"Big Mouth" is a Netflix original that will make your jaw drop. Within five minutes of the first episode, viewers will be shocked at how quickly the show crossed the line of what's socially acceptable. Avid watchers of classic crude cartoons like "South Park," "Family Guy," and "The Simpsons" will surely love this newcomer. Though it should be noted that since this show never had to air on television, Netflix didn't have to hold anything back. The only cartoon as blatantly inappropriate is "Brickleberry," which stopped airing in April 2015.

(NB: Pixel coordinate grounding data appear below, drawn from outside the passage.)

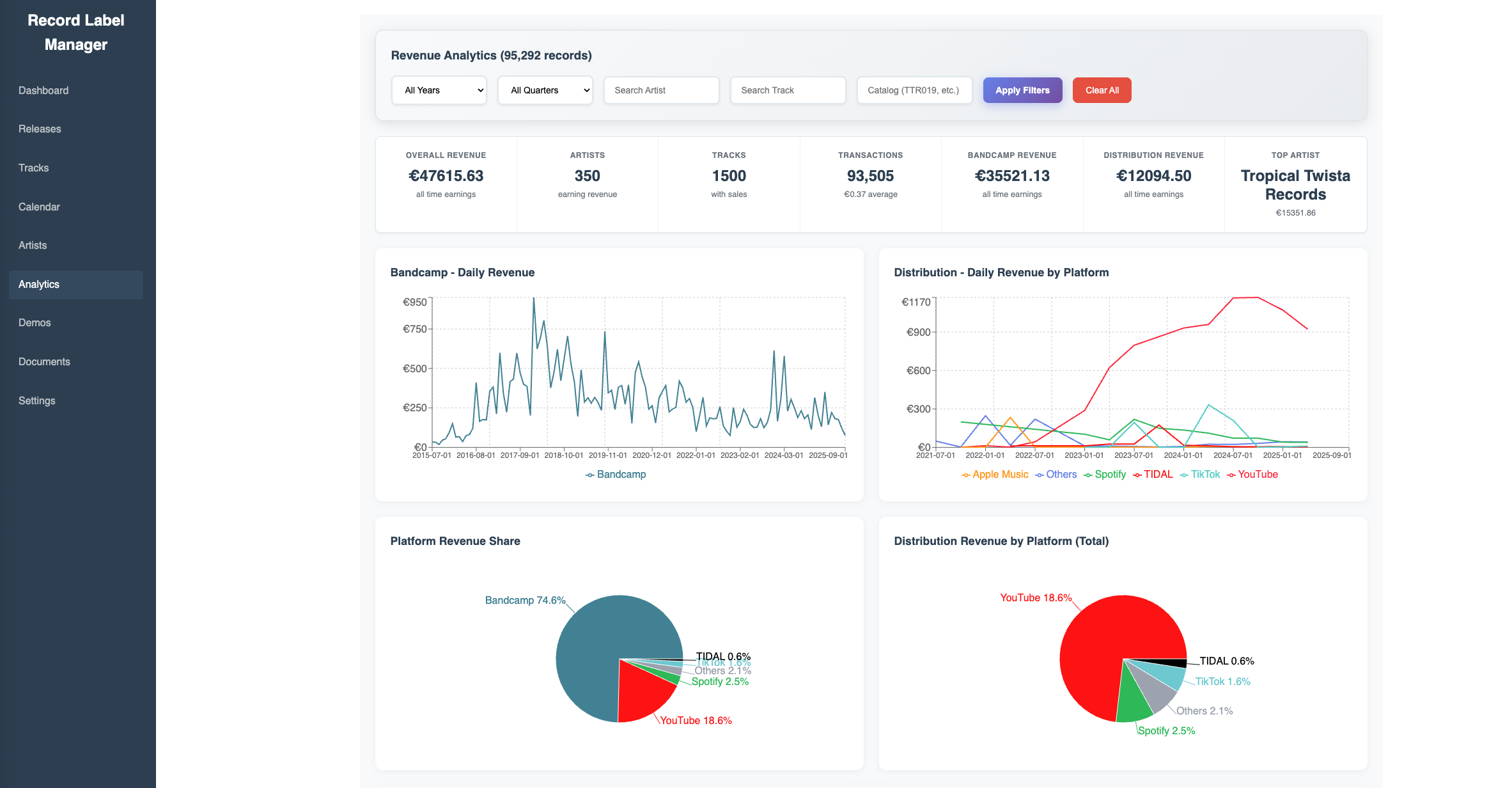Screen dimensions: 1512x788
Task: Click the Bandcamp legend marker
Action: [x=590, y=475]
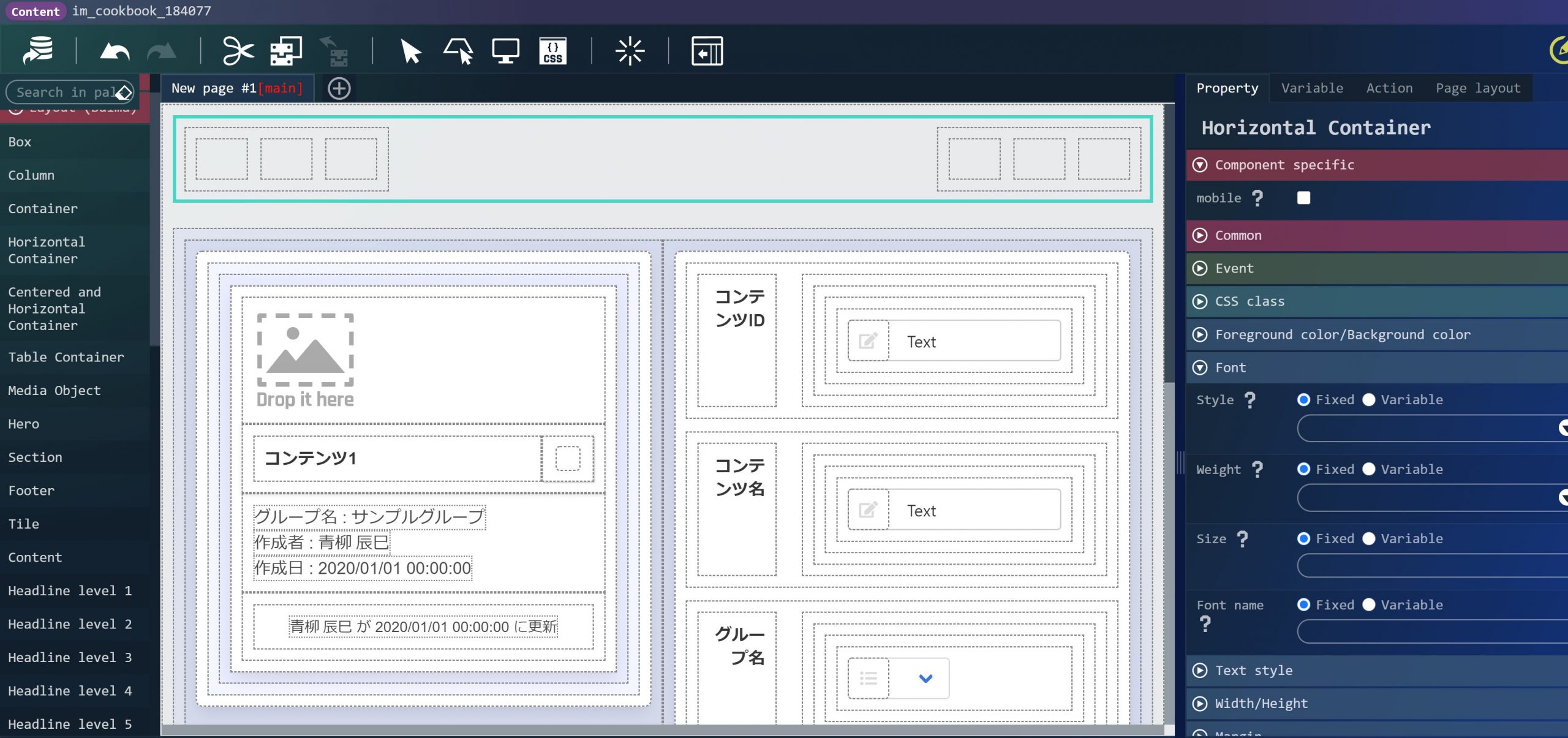Image resolution: width=1568 pixels, height=738 pixels.
Task: Click the monitor preview icon
Action: tap(505, 51)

"Big Mouth" takes everyone down memory lane by showing what it's like to go through puberty with hormones personified as monsters. As an adult looking back on the sheer evil that was middle school, one can laugh until they cry when watching this show, because it's oddly relatable. The show covers what it's like for boys and girls going through puberty and how completely oblivious each gender is to the others struggles.

The boys

The show starts with the boys. Appropriate, considering boys usually hit puberty first.

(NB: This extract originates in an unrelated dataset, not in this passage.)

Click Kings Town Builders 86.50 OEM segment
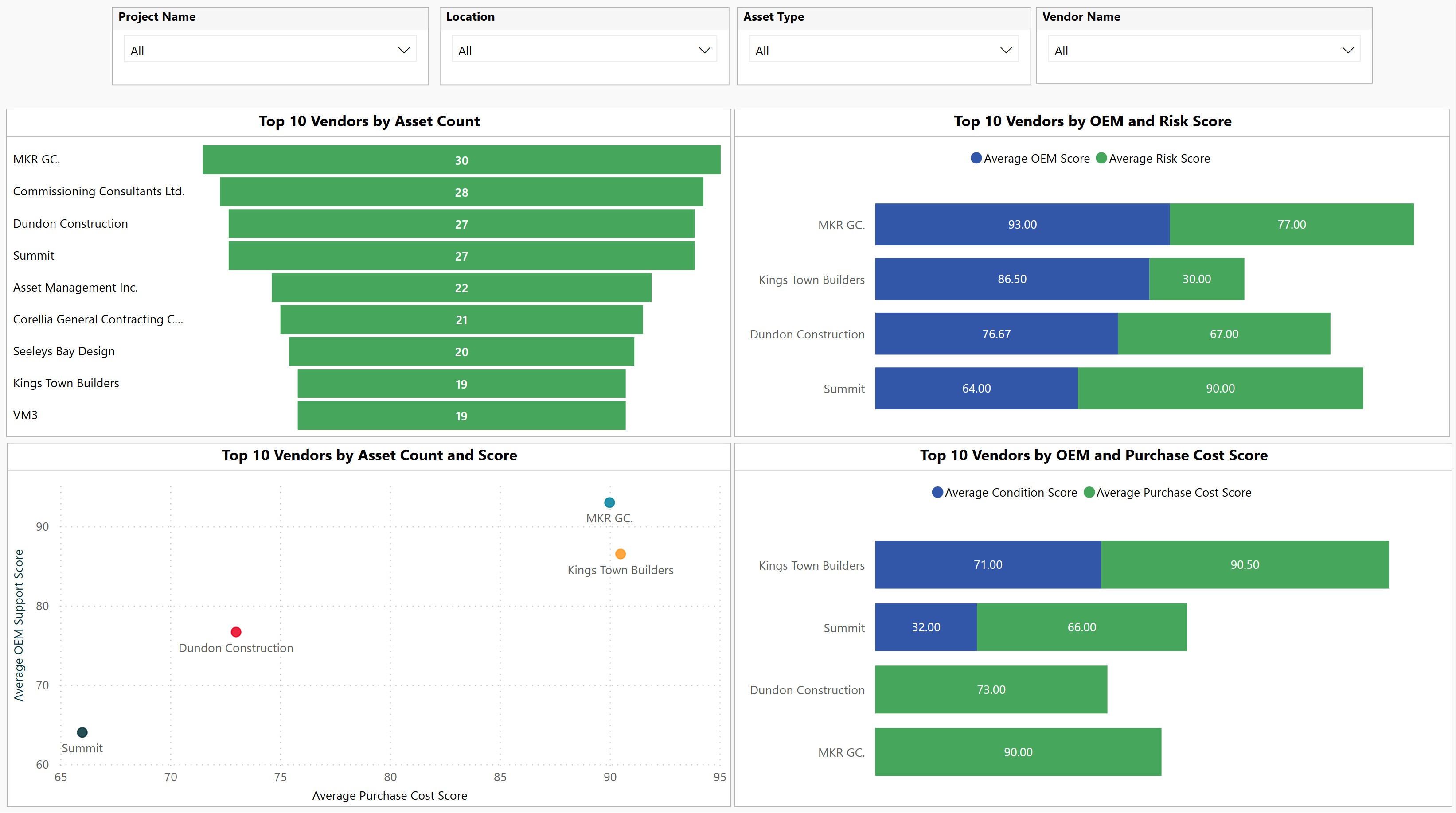 1011,279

The show covers the struggles young boys face when first learning how to deal with sexual urges in the most inappropriate ways imaginable. The hormone monster constantly shadows behind Andrew, the first boy in his grade to hit puberty. Andrew is constantly fighting off his monster, who pressures him to make bad decisions and sexualizes everything. Andrew gets his first girlfriend and has no idea how to handle things.

Torn between being himself or doing what his monster tells him is an everyday struggle for the middle schooler. He often gets into troublesome situations because of his urges.

The Girls

The Girls have no lack of embarrassing content to cover. The main female character, Jessi, is visited by the Monstress. The hormones come after Jessi receives her first period while wearing white shorts. The show covers her first bra and her first sleepover as well.

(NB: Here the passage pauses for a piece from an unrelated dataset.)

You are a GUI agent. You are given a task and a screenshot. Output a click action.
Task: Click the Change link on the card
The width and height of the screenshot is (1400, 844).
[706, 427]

The Monstress is there every step of the way and she convinces Jessi to partake in irrational anger and tears. It should be noted that the female hormone monster makes far fewer appearances than the male counterpart, breaking the stigma that females are further controlled by their emotions than guys are.

The show only has one season with ten episodes so far. It's unclear if the show will get picked up for a second season, but anyone who has gone through puberty knows there's never a shortage of awkward topics and situations to cover.